Kharaharapriya is one of the most commonly heard ragas on the Carnatic music concert stage. Hence it is not easy to make an instant appeal. But when a seasoned and exceptionally talented artiste like U Srinivas renders it, the raga attains a bright colour and flavour.

In his concert on Thursday for the Bangalore International Arts Festival, Srinivas regaled the music enthusiasts gathered in large number, at the R V Dental College Auditorium.

The alapana was delightful and the swara exciting. Earlier he opened the programme with a composition of Purandaradasa and followed with a krithi on Devi (Meenakshi me).

The post ‘tani’ compositions consists of ‘Jagadoddarana’, a Sai bhajan and tillana in Mand. His impeccable mastery and virtuosity in maintaining sruthi and laya and extraordinary control over the instrument constituted the weft and warp of the musical fabric woven by Srinivas.  While the violin (Sridhar) and morching (Kannan) were sober, the mridangist (Ramakrishna) responded well.

Talented dancer

Satyanaraya Raju, a familiar dancer, opened his Bharatanatya with Pushpanjali (Aarabhi raga) customarily. The varna spoke for his earnest approach to the art.  The artiste blended the nritya and abhinaya with ease, testifying to hard practice and talent.

Several episodes from Ramayana were performed in the Devaranama ‘Hanumantha Deva namo’, with mature abhinaya.  D S Srivatsa’s vocal was inspiring while Shakuntala R Prabhath (natuvanga), Gurumurthy (mridanga) and Dr Nataraja Murthy, supported from the wings.

KGP’s music conference

Curtains came down on the 40th music conference of the Karnataka Ganakala Parishat last Sunday, with the vocal concert of Sanjay Subramanya. Neelambari varna gave a fine start, followed by Paraloka. ‘Lalitha Parameshwari’ was another fine selection.

Though Bhairavi is a common raga, Sanjay’s alapana at one acquired a special delight, different phrases creating a variety of musical figures. He sang ‘Nannuvidacchi’ with good feeling.

When he started the main raga, it was not easy to identify for the music lovers! It was ‘Gangeya Bhushini’ which he sang with graceful impact, providing a springboard for the ‘Sarievvare Ramaiah’ of Tyagaraja.
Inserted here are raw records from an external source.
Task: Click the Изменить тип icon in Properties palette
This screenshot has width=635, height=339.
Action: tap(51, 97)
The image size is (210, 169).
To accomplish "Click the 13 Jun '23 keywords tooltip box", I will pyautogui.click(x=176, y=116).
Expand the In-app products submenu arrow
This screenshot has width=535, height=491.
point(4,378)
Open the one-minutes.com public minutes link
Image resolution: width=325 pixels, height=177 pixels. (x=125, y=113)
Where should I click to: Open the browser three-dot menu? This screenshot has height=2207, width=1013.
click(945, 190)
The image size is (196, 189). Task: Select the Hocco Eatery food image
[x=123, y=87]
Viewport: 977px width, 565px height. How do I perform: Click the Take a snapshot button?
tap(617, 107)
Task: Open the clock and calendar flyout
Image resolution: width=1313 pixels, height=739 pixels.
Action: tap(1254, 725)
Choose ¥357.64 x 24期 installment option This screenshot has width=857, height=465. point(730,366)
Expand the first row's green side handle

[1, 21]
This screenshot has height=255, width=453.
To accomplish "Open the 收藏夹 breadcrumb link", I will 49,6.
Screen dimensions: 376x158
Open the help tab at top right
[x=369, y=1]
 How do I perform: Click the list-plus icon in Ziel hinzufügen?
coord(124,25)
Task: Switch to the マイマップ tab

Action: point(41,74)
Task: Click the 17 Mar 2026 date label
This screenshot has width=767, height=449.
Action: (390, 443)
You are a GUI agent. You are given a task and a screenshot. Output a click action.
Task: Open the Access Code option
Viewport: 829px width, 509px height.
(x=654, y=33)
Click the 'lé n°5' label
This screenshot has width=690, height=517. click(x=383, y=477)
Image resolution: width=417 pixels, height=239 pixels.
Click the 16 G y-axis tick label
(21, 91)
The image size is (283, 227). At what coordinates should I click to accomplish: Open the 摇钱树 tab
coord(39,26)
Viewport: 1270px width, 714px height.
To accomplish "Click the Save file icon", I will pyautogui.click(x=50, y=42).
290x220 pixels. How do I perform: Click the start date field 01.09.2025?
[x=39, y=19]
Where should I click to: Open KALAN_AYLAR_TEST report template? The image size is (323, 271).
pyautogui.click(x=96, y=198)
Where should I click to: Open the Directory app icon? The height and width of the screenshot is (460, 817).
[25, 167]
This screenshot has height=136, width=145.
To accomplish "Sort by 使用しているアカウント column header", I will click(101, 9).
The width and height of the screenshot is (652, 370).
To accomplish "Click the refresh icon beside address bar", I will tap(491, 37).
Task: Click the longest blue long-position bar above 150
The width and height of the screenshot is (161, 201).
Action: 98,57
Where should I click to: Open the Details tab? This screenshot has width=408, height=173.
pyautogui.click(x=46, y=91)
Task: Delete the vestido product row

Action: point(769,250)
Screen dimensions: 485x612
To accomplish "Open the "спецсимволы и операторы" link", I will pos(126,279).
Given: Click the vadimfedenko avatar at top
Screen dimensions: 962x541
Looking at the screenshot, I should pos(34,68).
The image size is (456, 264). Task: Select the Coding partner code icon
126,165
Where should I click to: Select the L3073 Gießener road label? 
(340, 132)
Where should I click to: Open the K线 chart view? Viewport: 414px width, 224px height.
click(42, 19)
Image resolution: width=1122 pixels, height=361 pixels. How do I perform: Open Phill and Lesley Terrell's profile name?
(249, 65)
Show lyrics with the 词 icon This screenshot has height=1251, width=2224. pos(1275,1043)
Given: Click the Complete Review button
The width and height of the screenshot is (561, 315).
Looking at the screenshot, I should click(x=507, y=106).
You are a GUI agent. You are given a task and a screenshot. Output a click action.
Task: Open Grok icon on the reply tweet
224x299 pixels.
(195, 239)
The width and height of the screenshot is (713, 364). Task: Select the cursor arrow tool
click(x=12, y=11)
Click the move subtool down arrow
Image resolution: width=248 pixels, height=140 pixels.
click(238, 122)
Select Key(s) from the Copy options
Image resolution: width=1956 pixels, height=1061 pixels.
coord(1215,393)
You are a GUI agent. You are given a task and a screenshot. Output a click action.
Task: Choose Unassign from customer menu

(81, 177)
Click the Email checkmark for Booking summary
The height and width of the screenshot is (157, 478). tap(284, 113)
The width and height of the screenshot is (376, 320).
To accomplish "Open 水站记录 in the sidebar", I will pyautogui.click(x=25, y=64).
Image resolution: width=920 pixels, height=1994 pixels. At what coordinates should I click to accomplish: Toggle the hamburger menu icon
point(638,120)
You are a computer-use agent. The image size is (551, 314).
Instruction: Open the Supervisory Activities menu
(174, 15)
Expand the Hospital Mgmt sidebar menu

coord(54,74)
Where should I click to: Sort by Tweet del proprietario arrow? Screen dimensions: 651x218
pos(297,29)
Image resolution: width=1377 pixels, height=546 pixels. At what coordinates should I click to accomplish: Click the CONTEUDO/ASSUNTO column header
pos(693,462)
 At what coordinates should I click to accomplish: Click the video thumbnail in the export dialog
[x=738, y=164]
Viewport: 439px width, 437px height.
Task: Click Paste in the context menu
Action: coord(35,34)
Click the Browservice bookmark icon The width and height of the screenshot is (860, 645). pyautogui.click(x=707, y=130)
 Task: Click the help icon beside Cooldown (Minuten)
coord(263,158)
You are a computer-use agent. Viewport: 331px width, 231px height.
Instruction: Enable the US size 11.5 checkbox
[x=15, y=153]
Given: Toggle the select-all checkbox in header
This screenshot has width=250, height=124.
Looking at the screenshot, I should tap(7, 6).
The packed house also enjoyed the devotionals ‘Harivasarada’, ‘Chidambaram’, and the Thillana. H K Venkataram (violin), H S Sudhindra (Mridanga) and B Rajasekhar (Morsing) rose to great heights in their supporting roles.

Pleasant nagaswara

As usual, president of the music conference M Kodandaram gave the inaugural concert. M Kodandaram in this ‘Mangalavadya’ (Nagaswara) started with Hamsadhwani (Gajavadana Beduve). ‘Kamalapthakula’ is a less-known keerthana in the raga Brindavana Saranga. A blissful feeling swept the listeners as he aired Abhogi for ‘Sri Lakshmi’.

Harikambodhi gave him enough scope to weave instrumental arabesques of rich variety. M Lakshman (co-player), T R Subramanyam and T G Balu (Dol) supported him.